[BLOC DE TEXTE]
────────────────────────────────────────

Né en 1961 à Paris d’un père français et d’une mère espagnole, Pierre Brunet a trouvé sa première vocation comme journaliste free-lance. En 1994, il croise sur sa route l’humanitaire, et s’engage comme volontaire au Rwanda, dévasté par un génocide. Il repart début 1995 en mission humanitaire en Bosnie-Herzégovine, alors déchirée par la guerre civile. Il y assumera les responsabilités de coordinateur de programme à Sarajevo, puis de chef de mission.

A son retour en France fin 1996, il intègre le siège de l’ONG française SOLIDARITES INTERNATIONAL, pour laquelle il était parti en mission. Il y sera responsable de la communication et du fundraising, tout en retournant sur le terrain, comme en Afghanistan en 2003, et en commençant à écrire… En 2011, tout en restant impliqué dans l’humanitaire, il s’engage totalement dans l’écriture, et consacre une part essentielle de son temps à sa vocation d’écrivain.

Pierre Brunet est Vice-Président de l’association SOLIDARITES INTERNATIONAL. Il s’est rendu sur le terrain dans le Nord-Est de la Syrie, dans la « jungle » de Calais en novembre 2015, ou encore en Grèce et Macédoine auprès des migrants en avril 2016.

────────────────────────────────────────

[EXTRAIT DE DONNÉES]
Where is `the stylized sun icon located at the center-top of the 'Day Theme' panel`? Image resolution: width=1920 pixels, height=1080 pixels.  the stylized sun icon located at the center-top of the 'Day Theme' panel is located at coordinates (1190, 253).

────────────────────────────────────────

[ACTION DEMANDÉE] Recopiez mot pour mot le passage de la biographie de Pierre Brunet qui commence à "A son retour" et se termine à "sa vocation d’écrivain.". Servez-vous seulement de la biographie de Pierre Brunet.

[RÉPONSE]
A son retour en France fin 1996, il intègre le siège de l’ONG française SOLIDARITES INTERNATIONAL, pour laquelle il était parti en mission. Il y sera responsable de la communication et du fundraising, tout en retournant sur le terrain, comme en Afghanistan en 2003, et en commençant à écrire… En 2011, tout en restant impliqué dans l’humanitaire, il s’engage totalement dans l’écriture, et consacre une part essentielle de son temps à sa vocation d’écrivain.